Click General configuration then click Edit and change the timeout to 1 minutes and 0 seconds, then click Save

Click Add trigger
In the dropdown pick S3
Under Bucket pick your source bucket ... AGAIN be really really sure this is your source bucket and NOT your destination bucket and NOT any other bucket. Only pick your SOURCE bucket here.
You will need to check the Recursive invocation acknowledgment box, this is because this lambda function is invoked every time anything is added to the source bucket, if you configure this wrongly, or configure the environment variable above wrongly ... it will run the lambda function over and over again for ever.
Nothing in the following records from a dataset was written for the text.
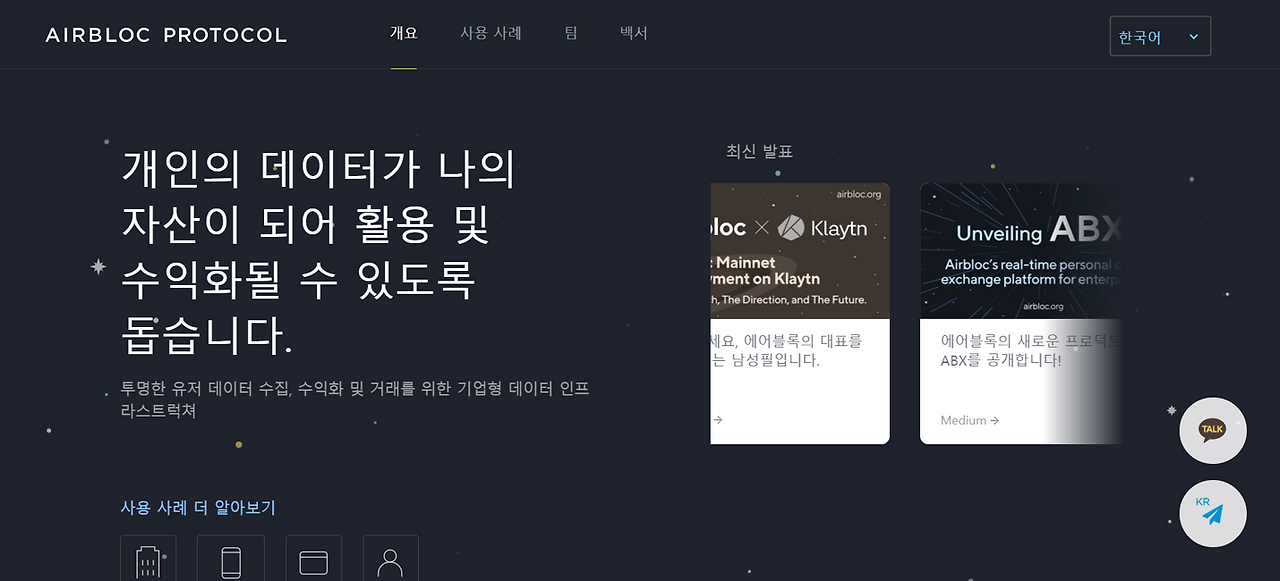Click the AIRBLOC PROTOCOL logo

tap(166, 35)
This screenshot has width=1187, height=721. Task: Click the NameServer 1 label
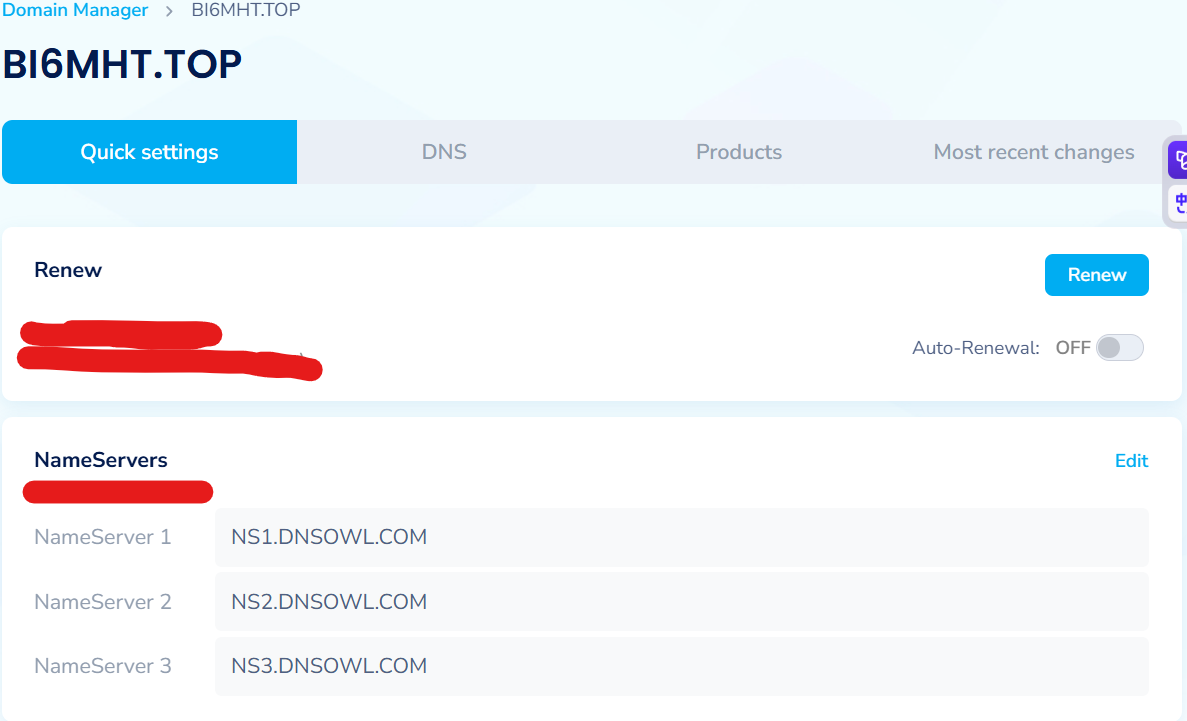[x=103, y=537]
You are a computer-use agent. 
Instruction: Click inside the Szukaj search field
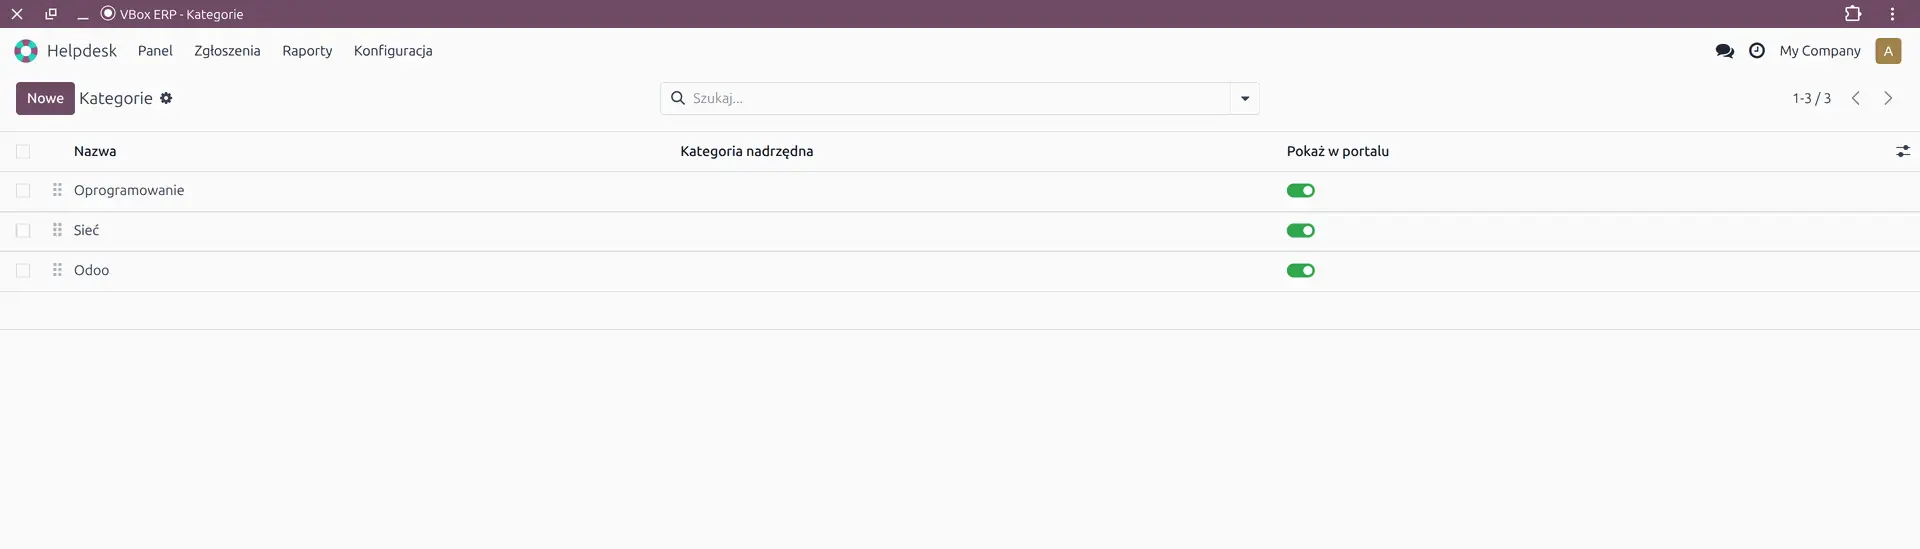tap(950, 98)
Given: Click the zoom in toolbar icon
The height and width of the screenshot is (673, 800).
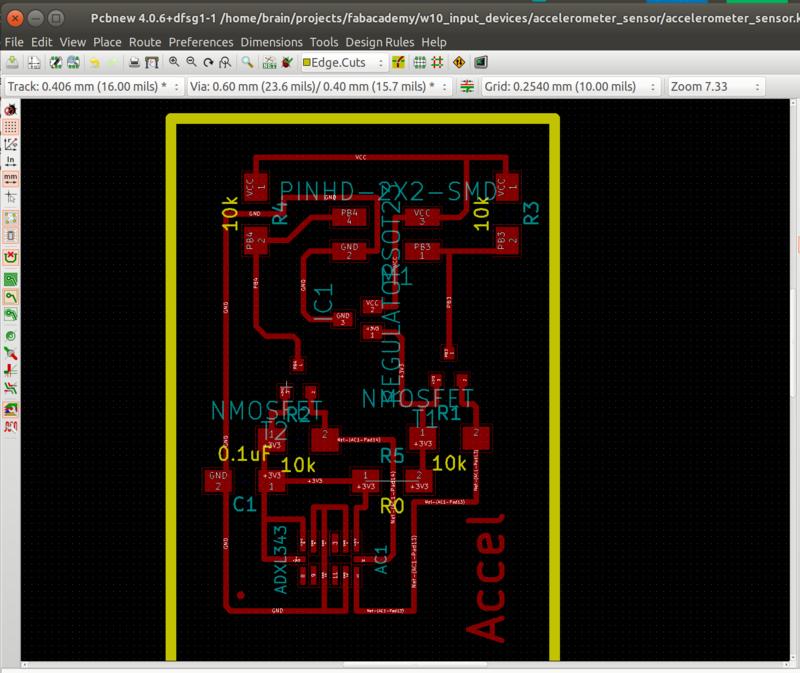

Once checked, click Add

🔧 step-5-test-and-monitor

open a tab to the cloudwatch logs console (https://console.aws.amazon.com/cloudwatch/home?region=us-east-1#logsV2:log-groups)
make sure you have two tabs open to the s3 console (https://s3.console.aws.amazon.com/s3/home?region=us-east-1) In one tab open your -source bucket & in the other open the `-processed' bucket

In the -source bucket tab, make sure to select the Objects tab and click Upload
Add some files and click Upload use your own, or these https://github.com/cloudspaceacademy/aws-lambda-s3-events/tree/main/lab-setup/media
Once finished, click Close
Move to the CloudWatch Logs tab
Click the Refresh icon, locate and click /aws/lambda/pixelator
If there is a log stream in there, click the most recent one, if not, keep clicking the Refresh icon and then click the most recent log stream
Expand the line which begins with {'Records': [{'eventVersion': and you can see all of the event information about the lambda invocation, you should see the object name listed in 'object': {'key' ... Go to the S3 Console tab for the -processed bucket
Click the Refresh icon
Select each of the pixelated versions of the image ... you should have 5 (8x8, 16x16, 32x32, 48x48 and 64x64)
Click Open
You browser will either open or save all of the images
Open them one by one, starting with 8x8 and finally 64x64 in order ... notice how they are the same image, but less and less pixelated

🚀 step-6-cleanup

Open the pixelator lambda function (https://console.aws.amazon.com/lambda/home?region=us-east-1#/functions/pixelator?tab=code)
Delete the function
Move to the IAM Roles console (https://console.aws.amazon.com/iamv2/home#/roles) Click PixelatorRole, then Delete the role, then confirm the deletion.
Go to the S3 Console (https://s3.console.aws.amazon.com/s3/home?region=us-east-1&region=us-east-1)
For each of the source and processed buckets do:

Select the bucket.
Click Empty.
Type permanently delete, and Empty.
Close the dialogue and move back to the main S3 Console.
Make sure the bucket is still selected, click Delete.
Type the name of the bucket then delete the bucket.

📄 License

This project is licensed under the MIT License.